→ **Saved data entries**
====
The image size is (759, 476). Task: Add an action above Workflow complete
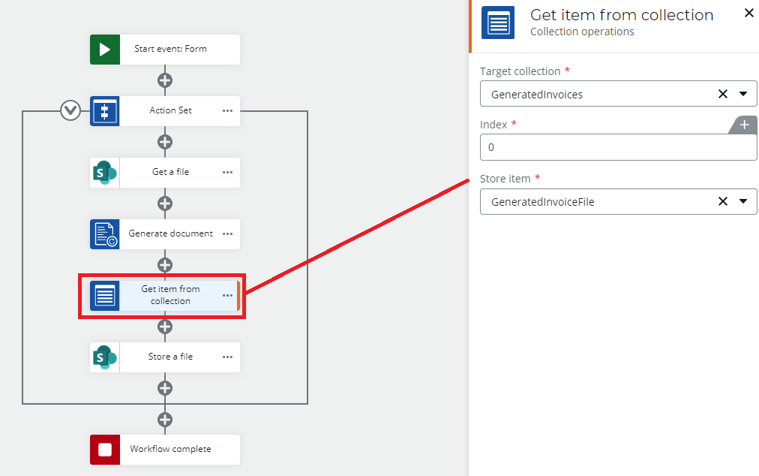point(165,420)
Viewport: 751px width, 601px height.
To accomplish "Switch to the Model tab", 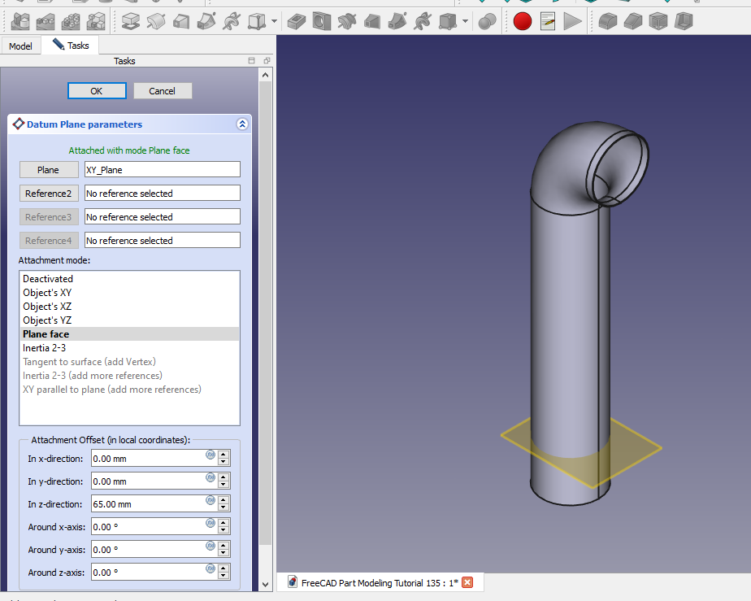I will (20, 46).
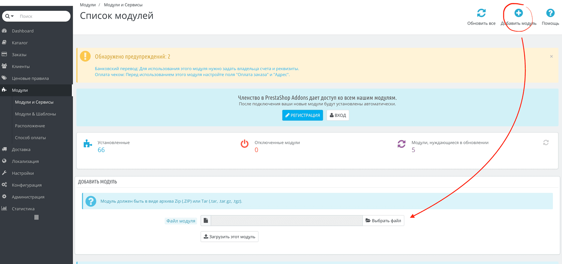The width and height of the screenshot is (562, 264).
Task: Click the Update all refresh icon
Action: (x=481, y=13)
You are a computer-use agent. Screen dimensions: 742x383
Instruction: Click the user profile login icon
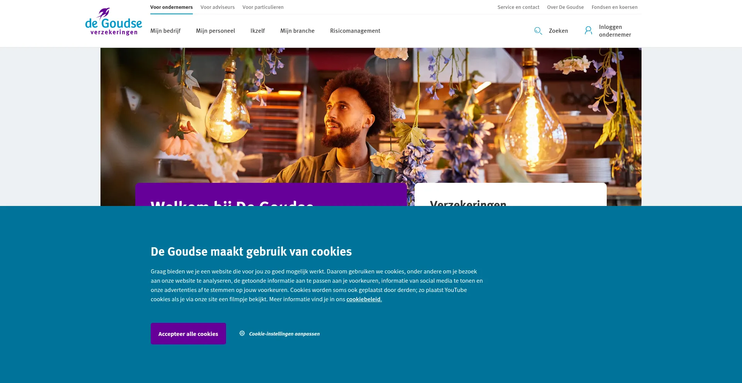pos(588,30)
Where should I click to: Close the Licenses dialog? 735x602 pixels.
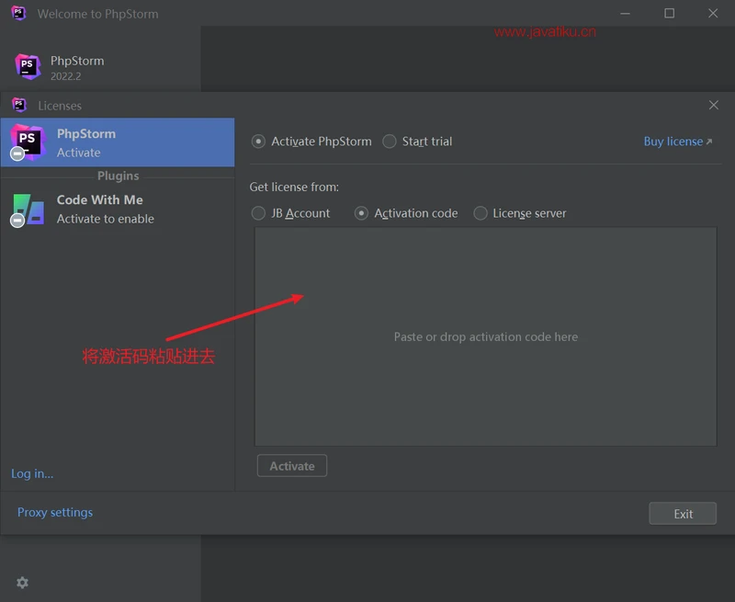(x=713, y=106)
====
→ **Task goal**
From the line that contains "Instruction: Click the" to the last line of the data above, inclusive, transcribe every line exactly and only those lines, omitting pictures.

→ **Solved problem**
Instruction: Click the user profile login icon
pos(588,30)
Where should I click to: Close the Licenses dialog? 735x602 pixels.
(x=713, y=106)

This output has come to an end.